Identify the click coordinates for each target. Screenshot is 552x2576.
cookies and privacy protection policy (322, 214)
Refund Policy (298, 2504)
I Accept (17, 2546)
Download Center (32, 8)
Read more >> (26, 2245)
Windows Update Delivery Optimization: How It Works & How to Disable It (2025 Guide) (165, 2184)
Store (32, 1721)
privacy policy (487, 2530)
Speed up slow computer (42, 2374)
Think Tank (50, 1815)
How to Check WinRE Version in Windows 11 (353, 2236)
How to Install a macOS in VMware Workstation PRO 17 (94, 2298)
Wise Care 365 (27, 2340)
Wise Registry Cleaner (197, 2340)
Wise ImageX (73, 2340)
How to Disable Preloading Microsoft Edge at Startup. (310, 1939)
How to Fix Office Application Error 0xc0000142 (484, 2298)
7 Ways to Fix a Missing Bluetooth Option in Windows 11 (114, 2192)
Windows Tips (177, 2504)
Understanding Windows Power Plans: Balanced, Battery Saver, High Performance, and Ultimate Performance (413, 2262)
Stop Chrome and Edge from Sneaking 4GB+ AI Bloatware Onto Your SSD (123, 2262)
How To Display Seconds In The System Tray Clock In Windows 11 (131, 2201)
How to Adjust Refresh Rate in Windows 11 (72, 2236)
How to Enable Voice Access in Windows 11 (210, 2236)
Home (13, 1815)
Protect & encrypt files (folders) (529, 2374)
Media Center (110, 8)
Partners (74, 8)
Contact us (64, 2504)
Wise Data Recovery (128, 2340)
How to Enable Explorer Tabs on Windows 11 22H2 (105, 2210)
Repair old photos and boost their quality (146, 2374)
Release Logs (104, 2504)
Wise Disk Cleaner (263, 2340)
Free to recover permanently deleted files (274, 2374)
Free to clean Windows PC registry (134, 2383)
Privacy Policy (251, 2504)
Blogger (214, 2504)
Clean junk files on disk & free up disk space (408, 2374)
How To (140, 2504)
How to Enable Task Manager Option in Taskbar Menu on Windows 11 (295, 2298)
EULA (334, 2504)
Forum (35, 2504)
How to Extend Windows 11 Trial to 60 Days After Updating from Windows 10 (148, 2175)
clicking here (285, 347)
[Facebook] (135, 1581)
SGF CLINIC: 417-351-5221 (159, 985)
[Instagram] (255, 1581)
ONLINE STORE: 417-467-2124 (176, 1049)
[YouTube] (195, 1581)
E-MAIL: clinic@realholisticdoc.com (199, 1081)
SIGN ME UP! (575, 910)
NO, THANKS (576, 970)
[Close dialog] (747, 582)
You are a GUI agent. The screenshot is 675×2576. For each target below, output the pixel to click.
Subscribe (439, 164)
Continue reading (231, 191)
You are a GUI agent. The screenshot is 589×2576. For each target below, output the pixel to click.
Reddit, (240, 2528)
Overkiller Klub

ABOUT THIS TASK | Repeat each line of the data exactly as it appears above.

ANSWER FOR THIS EXERCISE |
Identify the click coordinates for each target. Screenshot is 552x2576.
cookies and privacy protection policy (322, 214)
Refund Policy (298, 2504)
I Accept (17, 2546)
Download Center (32, 8)
Read more >> (26, 2245)
Windows Update Delivery Optimization: How It Works & How to Disable It (2025 Guide) (165, 2184)
Store (32, 1721)
privacy policy (487, 2530)
Speed up slow computer (42, 2374)
Think Tank (50, 1815)
How to Check WinRE Version in Windows 11 (353, 2236)
How to Install a macOS in VMware Workstation PRO 17 (94, 2298)
Wise Care 365 (27, 2340)
Wise Registry Cleaner (197, 2340)
Wise ImageX (73, 2340)
How to Disable Preloading Microsoft Edge at Startup. (310, 1939)
How to Fix Office Application Error 0xc0000142 (484, 2298)
7 Ways to Fix a Missing Bluetooth Option in Windows 11 (114, 2192)
Windows Tips (177, 2504)
Understanding Windows Power Plans: Balanced, Battery Saver, High Performance, and Ultimate Performance (413, 2262)
Stop Chrome and Edge from Sneaking 4GB+ AI Bloatware Onto Your SSD (123, 2262)
How To Display Seconds In The System Tray Clock In Windows 11 (131, 2201)
How to Adjust Refresh Rate in Windows 11 (72, 2236)
How to Enable Voice Access in Windows 11 (210, 2236)
Home (13, 1815)
Protect & encrypt files (folders) (529, 2374)
Media Center (110, 8)
Partners (74, 8)
Contact us (64, 2504)
Wise Data Recovery (128, 2340)
How to Enable Explorer Tabs on Windows 11 22H2 (105, 2210)
Repair old photos and boost their quality (146, 2374)
Release Logs (104, 2504)
Wise Disk Cleaner (263, 2340)
Free to recover permanently deleted files (274, 2374)
Free to clean Windows PC registry (134, 2383)
Privacy Policy (251, 2504)
Blogger (214, 2504)
Clean junk files on disk & free up disk space (408, 2374)
How To (140, 2504)
How to Enable Task Manager Option in Taskbar Menu on Windows 11 (295, 2298)
EULA (334, 2504)
Forum (35, 2504)
How to Extend Windows 11 Trial to 60 Days After Updating from Windows 10 (148, 2175)
clicking here (285, 347)
[Facebook] (135, 1581)
SGF CLINIC: 417-351-5221 (159, 985)
[Instagram] (255, 1581)
ONLINE STORE: 417-467-2124 (176, 1049)
[YouTube] (195, 1581)
E-MAIL: clinic@realholisticdoc.com (199, 1081)
SIGN ME UP! (575, 910)
NO, THANKS (576, 970)
[Close dialog] (747, 582)
You are a GUI agent. The screenshot is 675×2576. For each target below, output the pixel to click.
Subscribe (439, 164)
Continue reading (231, 191)
You are a GUI agent. The screenshot is 589×2576. For each target below, output the pixel to click.
Reddit, (240, 2528)
Overkiller Klub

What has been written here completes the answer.